I’ve found the easiest way to suss this out is to simply ask, “What problem do you need me to solve?” Usually, their answer slots them quite neatly into one of the following groups:


  • “I’ve tried and failed to articulate who I serve, what I do and why.”
  • “I’ve got nothing to publish / promote / share and I have no idea where to start.”
  • “I like this piece / blog / website, and I need something like it – but I don’t have time / the skills to do it myself.”
  • “I’ve written this thing, but I hate it. I think I need to scrap it and start from scratch.”


  • “I’ve got a piece that’s nearly there, but I’m a bit stuck / haven’t quite nailed the message / it doesn’t sound like me / it’s confusing / I need some objective eyes to look it over.”
  • “This thing I’ve written is way too long, and I don’t know how to cut it down.”
  • “This thing I’ve written is all out of order, and I don’t know how to rework it.”


  • “I’ve written this thing that’s ready to go, but grammar is not my strong suit / I’m worried I’ve made some spelling mistakes / my attention to detail is poor.”

As I’m sure you’ve guessed (you clever cookie, you!):

  • Those in Group 1 need a copywriter
  • Those in Group 2 need an editor
  • Those in Group 3 need a proofreader

Of course, knowing WHAT you need, you can then make an informed decision about WHO to use. Some copywriters (like moi) also offer editing and proofreading. Others don’t; which is a good thing because there are some great writers (particularly those who write fast and frantically) who have terrible attention to detail, and therefore make useless editors and proofreaders. On the flipside, some editors only edit, some proofreaders only proofread. Sometimes it’s best to stick to your knitting, as they say.

So, what exactly can you expect to get from each?

A good COPYWRITER will offer a thorough end-to-end service, taking the time to understand you and your target market, honing your unique selling proposition, developing a tone of voice, writing your copy from scratch and then working with you collaboratively to perfect it.

A good EDITOR will take your existing piece, sprinkle it with fairy dust and voila – magic!
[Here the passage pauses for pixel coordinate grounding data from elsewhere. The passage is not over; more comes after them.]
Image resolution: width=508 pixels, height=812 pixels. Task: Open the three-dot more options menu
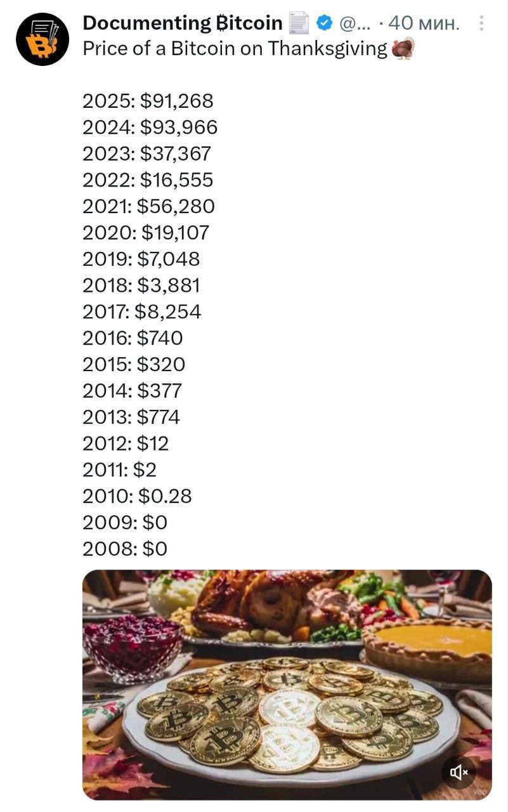coord(481,23)
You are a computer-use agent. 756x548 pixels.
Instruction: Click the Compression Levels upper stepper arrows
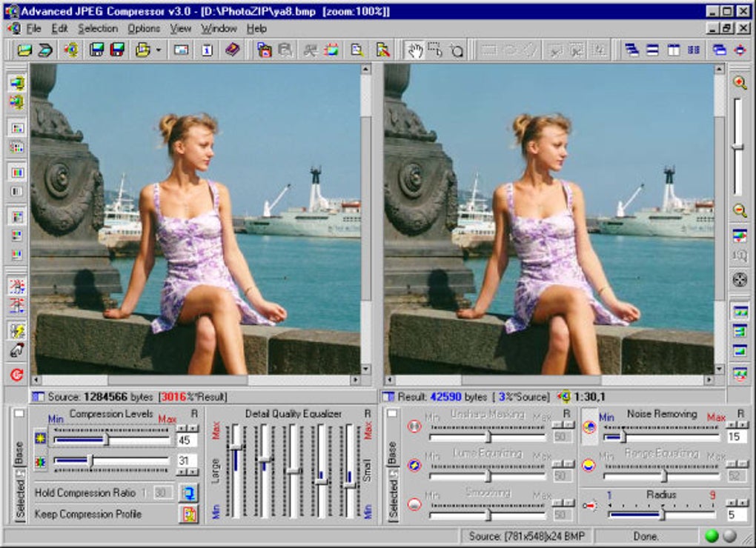(187, 428)
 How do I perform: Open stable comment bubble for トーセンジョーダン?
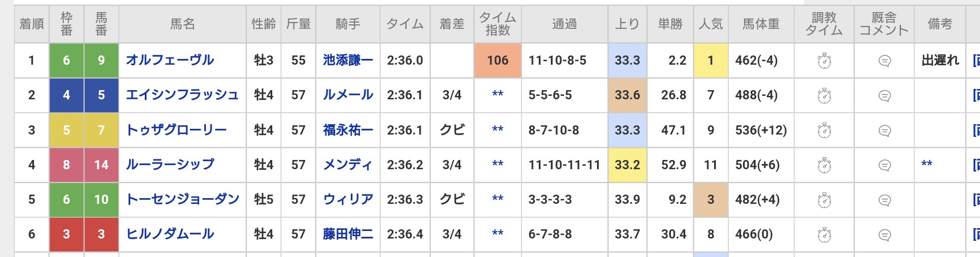tap(884, 200)
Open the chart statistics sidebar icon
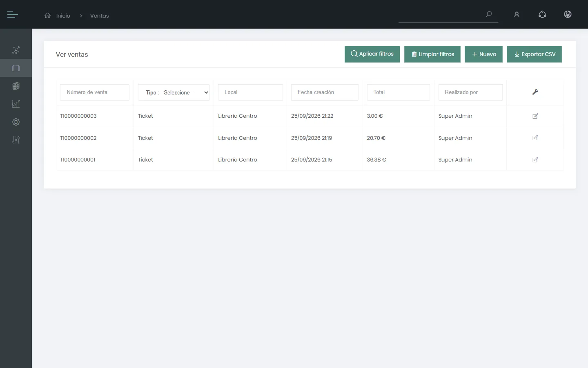 click(16, 104)
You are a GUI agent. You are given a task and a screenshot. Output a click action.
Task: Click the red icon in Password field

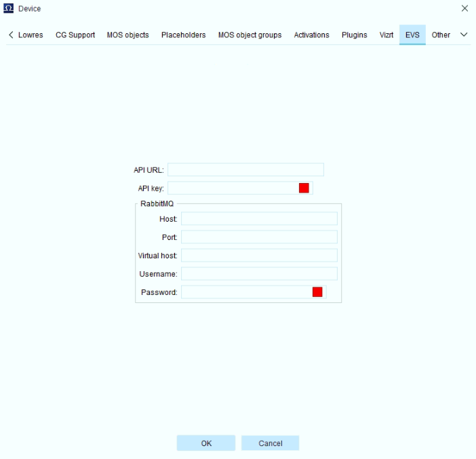(x=317, y=292)
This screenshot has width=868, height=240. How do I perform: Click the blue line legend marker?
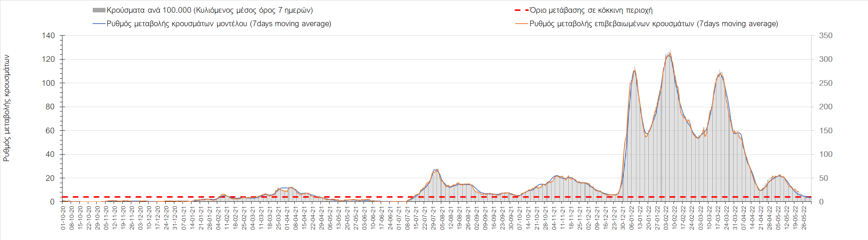[99, 24]
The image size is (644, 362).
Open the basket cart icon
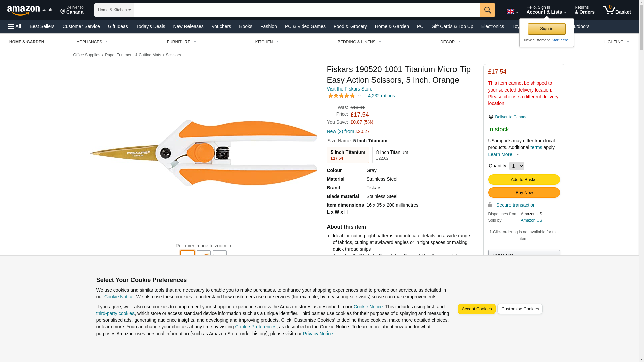pos(616,10)
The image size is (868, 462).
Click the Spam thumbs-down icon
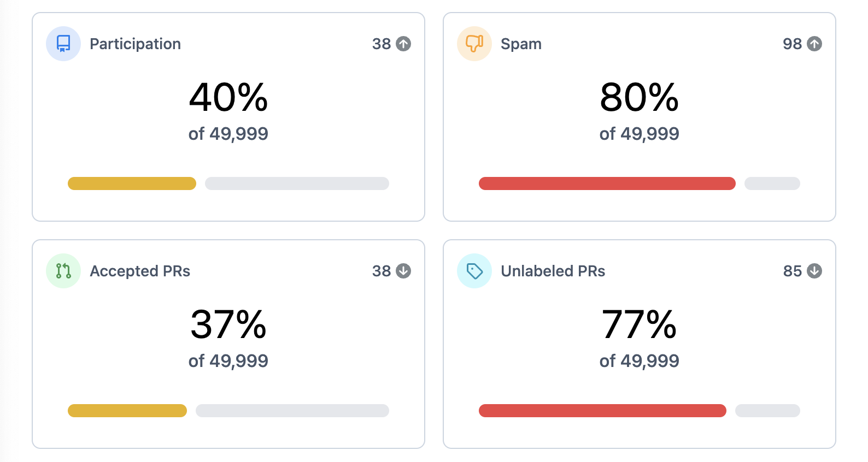coord(474,43)
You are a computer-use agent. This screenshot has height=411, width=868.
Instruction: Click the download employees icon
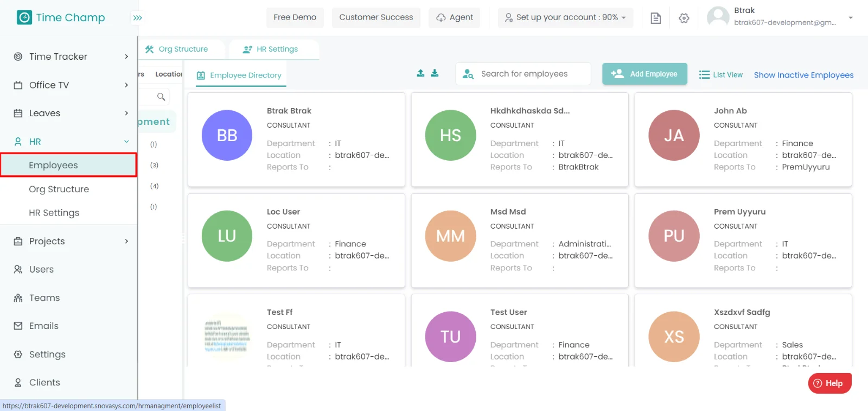click(435, 73)

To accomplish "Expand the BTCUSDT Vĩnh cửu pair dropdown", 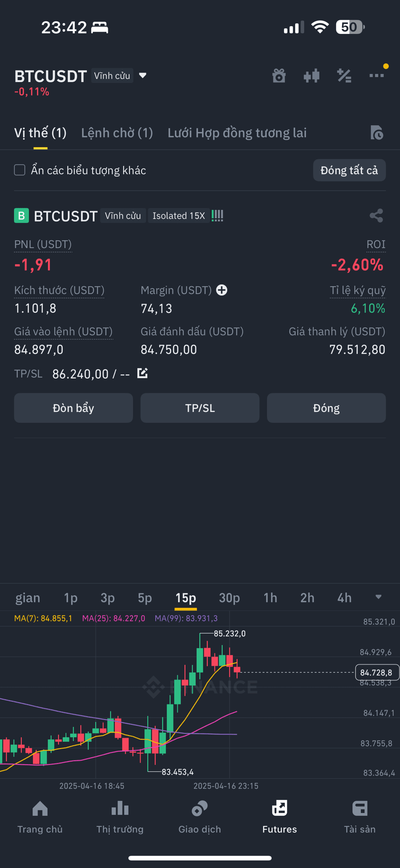I will (x=143, y=76).
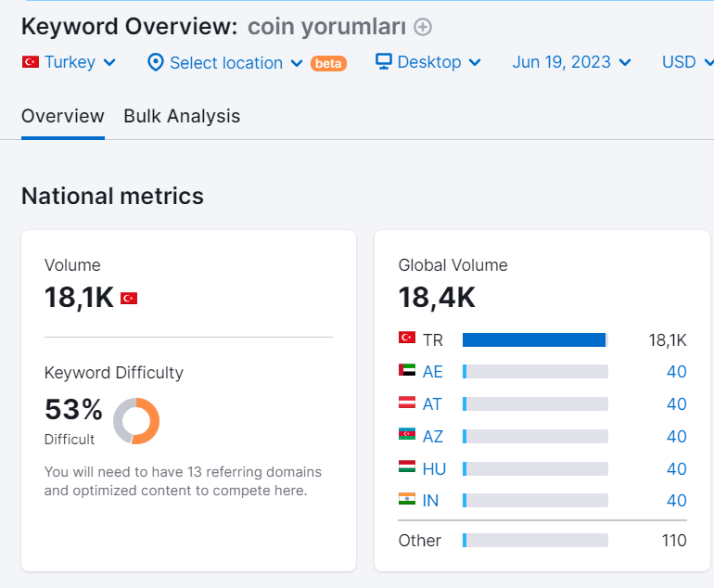
Task: Click the 40 volume link for AZ
Action: click(x=677, y=437)
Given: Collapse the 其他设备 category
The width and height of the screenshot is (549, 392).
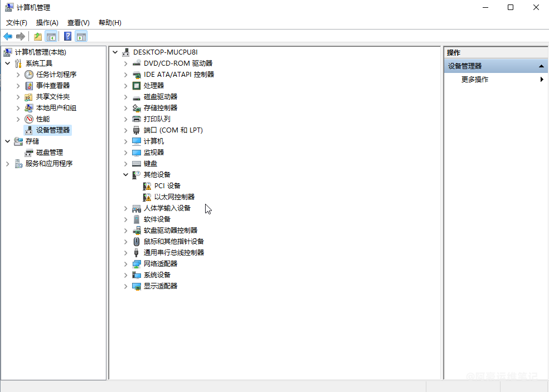Looking at the screenshot, I should (126, 174).
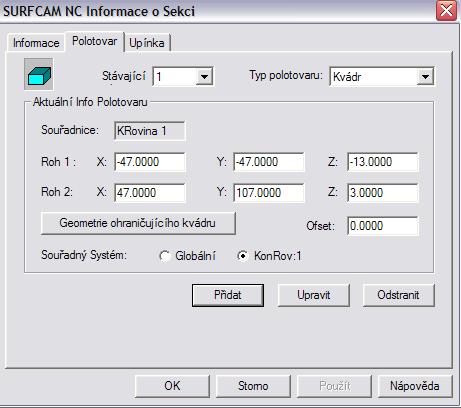Image resolution: width=461 pixels, height=408 pixels.
Task: Open help with the Nápověda button
Action: 415,386
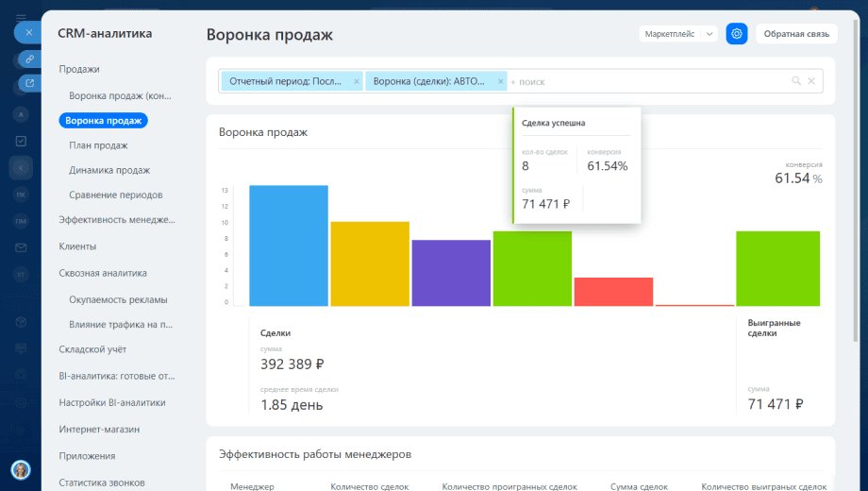Open Динамика продаж report
This screenshot has height=491, width=868.
point(109,170)
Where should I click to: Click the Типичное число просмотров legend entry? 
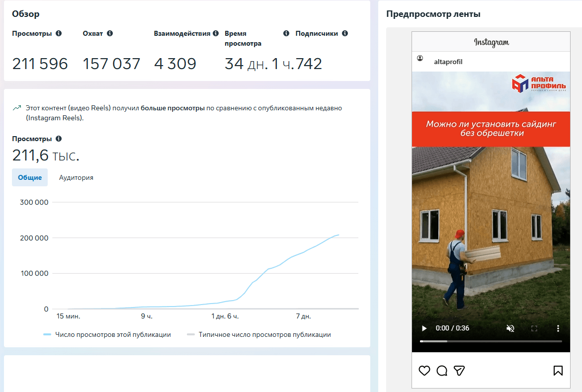pyautogui.click(x=264, y=335)
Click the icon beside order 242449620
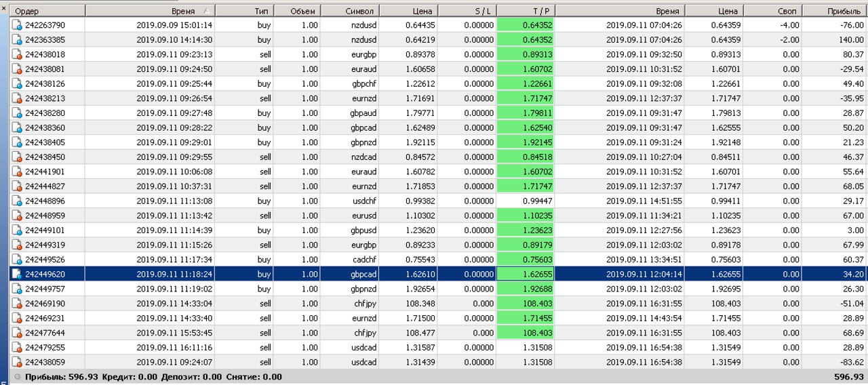 coord(17,275)
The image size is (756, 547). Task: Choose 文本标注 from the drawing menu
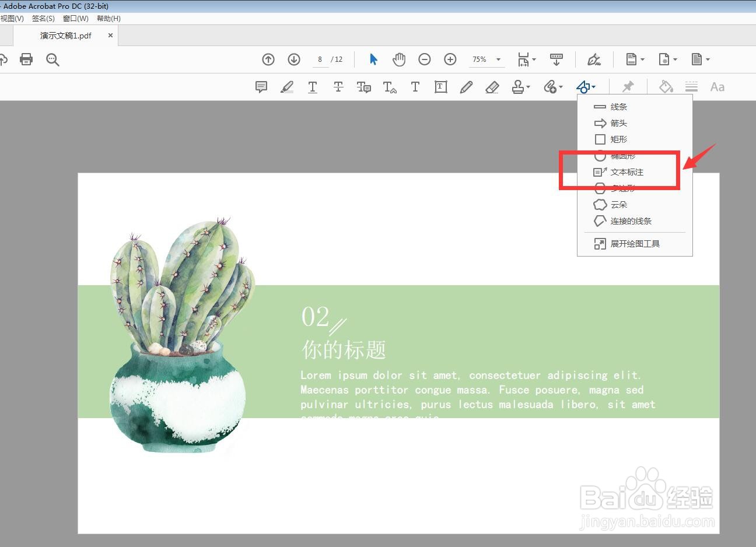(x=627, y=172)
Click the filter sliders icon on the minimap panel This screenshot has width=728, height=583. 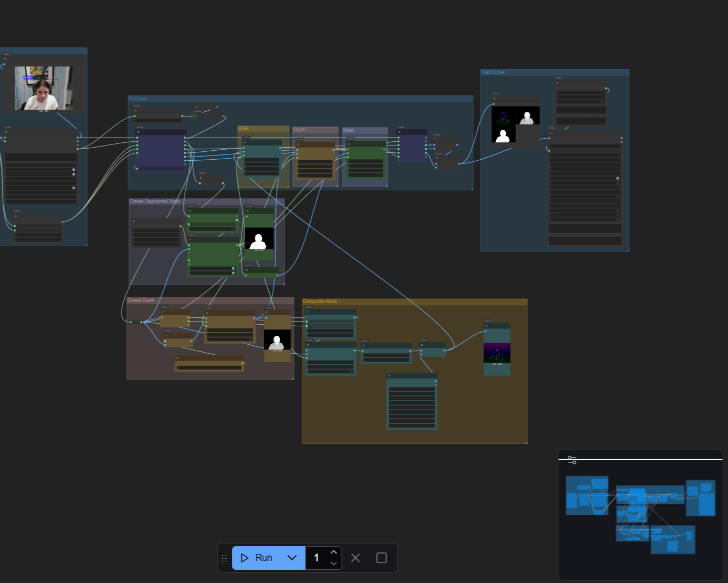pos(572,459)
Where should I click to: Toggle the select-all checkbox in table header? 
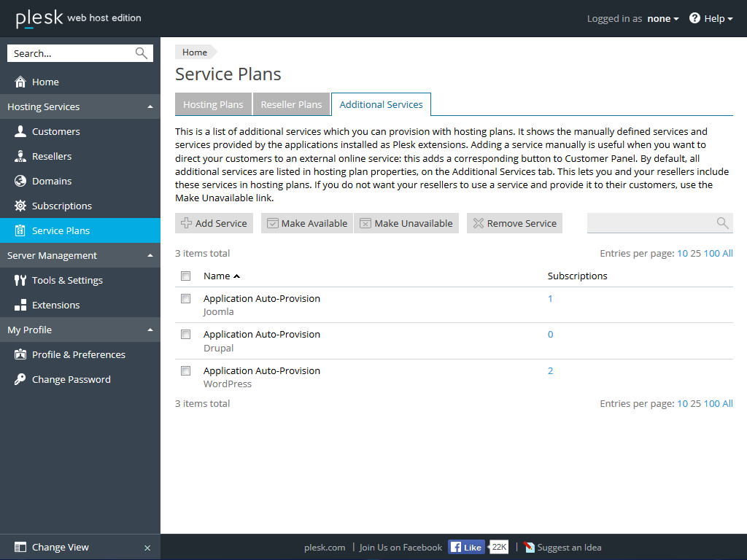(x=186, y=276)
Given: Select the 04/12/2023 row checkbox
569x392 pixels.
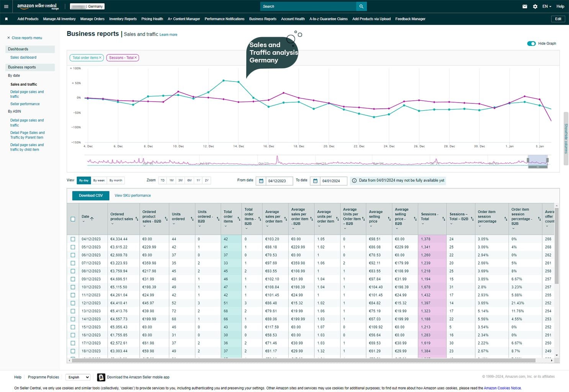Looking at the screenshot, I should [73, 239].

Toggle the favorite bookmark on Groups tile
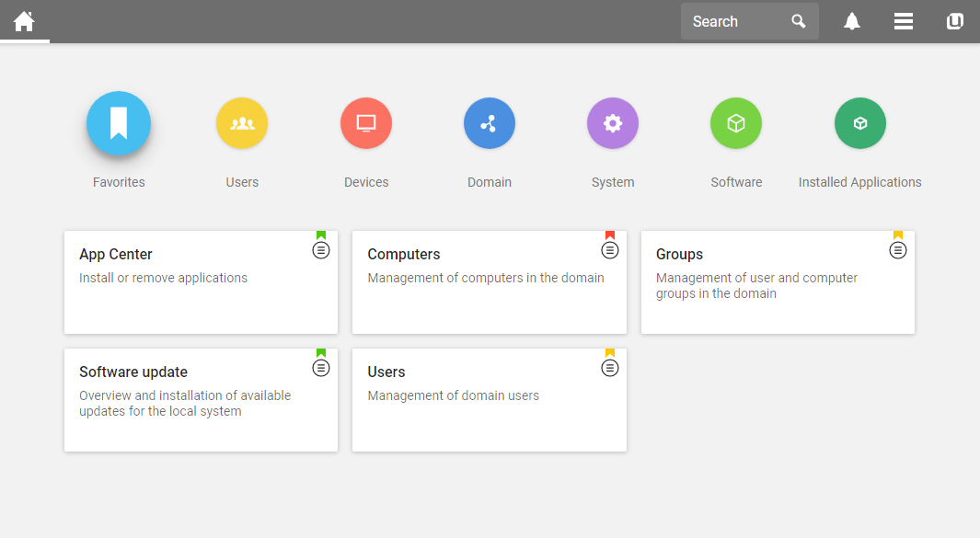pyautogui.click(x=897, y=236)
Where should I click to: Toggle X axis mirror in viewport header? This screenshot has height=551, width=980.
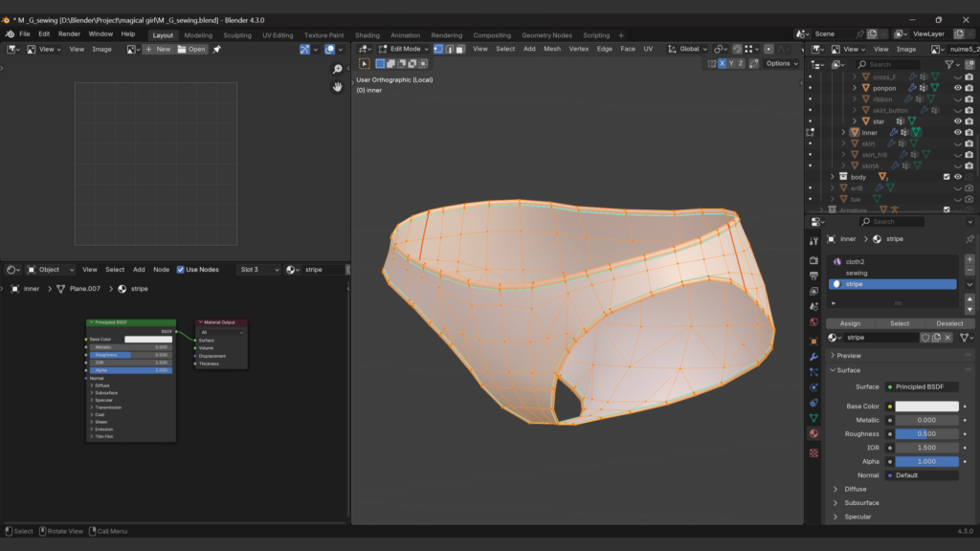(724, 63)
Okay, not quite – but they will improve it significantly. Changes might include restructuring, getting rid of fluff or repetitiveness, transforming technical content into plain English, inserting some personality, making sure your tone and style is on brand and giving it that extra edge to compel your readers to take action. Many people worry unnecessarily that by working with an editor they’ll lose the essence of themselves in their work. On the contrary, working with a savvy editor who really gets you can bring out even more of you in your work. One of my favourite testimonials is this one from Life Coach, Kate Caddle, who sums up the editing experience beautifully:

Working with Sally was an absolute dream. She made my first experience of working with an editor everything I had hoped it would be. Intentional, kind, creative, and 100% me. In the most perfect way, Sally took my work and turned it into a more beautiful version of what I had created, and somehow brought even more of me out in the content. When I read the content for the first time, I had tears in my eyes, and butterflies in my belly. I instantly knew how well this would connect with my ideal clients.”

And finally, a good PROOFREADER will correct basic grammar and spelling, pick up any typos and resolve any inconsistencies (for example, capitalisation in some places but not others).

As with anything, when it comes to choosing your copywriter / editor / proofreader, do your research and then trust your intuition. My previous post, about what to look for other than experience and education, might also be helpful.

So, in closing! Work out:

1 // The problem you want to solve;

2 // What you need to solve it; and

3 // Who is best placed to offer that service.

Do that, and you’ll be on your way to a powerful piece of error-free copy that feels authentic, connects with your audience and brings home the bacon. Yum.